Problem to work on
Please reproduce the entries below exactly, starting at the first line and ending with the line that holds "The height and width of the screenshot is (924, 1292).".

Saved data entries
== Segment start ==

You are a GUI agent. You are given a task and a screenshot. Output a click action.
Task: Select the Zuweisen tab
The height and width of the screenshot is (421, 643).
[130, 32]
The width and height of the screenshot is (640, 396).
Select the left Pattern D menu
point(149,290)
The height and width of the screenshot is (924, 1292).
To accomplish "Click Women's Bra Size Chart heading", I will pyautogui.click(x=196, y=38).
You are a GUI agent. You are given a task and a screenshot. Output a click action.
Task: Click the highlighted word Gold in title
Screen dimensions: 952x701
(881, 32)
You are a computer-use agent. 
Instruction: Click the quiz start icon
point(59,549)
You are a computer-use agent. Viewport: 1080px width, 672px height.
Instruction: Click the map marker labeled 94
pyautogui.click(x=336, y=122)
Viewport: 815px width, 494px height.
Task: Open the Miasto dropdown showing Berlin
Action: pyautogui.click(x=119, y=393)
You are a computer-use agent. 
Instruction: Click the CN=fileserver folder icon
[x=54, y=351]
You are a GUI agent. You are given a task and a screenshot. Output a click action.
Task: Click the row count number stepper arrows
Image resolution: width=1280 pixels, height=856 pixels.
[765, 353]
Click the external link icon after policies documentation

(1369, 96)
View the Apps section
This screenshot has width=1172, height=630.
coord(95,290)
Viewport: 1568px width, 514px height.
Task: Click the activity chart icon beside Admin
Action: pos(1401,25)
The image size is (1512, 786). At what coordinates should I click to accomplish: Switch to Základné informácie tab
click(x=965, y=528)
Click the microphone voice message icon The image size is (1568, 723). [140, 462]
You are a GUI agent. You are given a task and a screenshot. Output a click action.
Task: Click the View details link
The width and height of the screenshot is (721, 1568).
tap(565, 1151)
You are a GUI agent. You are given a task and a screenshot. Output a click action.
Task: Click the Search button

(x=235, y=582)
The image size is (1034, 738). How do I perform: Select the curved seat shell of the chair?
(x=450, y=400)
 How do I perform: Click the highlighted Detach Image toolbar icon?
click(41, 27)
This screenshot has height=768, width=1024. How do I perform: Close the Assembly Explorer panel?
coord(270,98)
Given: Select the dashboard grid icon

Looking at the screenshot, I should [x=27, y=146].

== Segment end ==

Response to the task
You are a GUI agent. You are given a task and a screenshot. Output a click action.
Task: Select the Zuweisen tab
The height and width of the screenshot is (421, 643).
[130, 32]
The width and height of the screenshot is (640, 396).
Select the left Pattern D menu
point(149,290)
The height and width of the screenshot is (924, 1292).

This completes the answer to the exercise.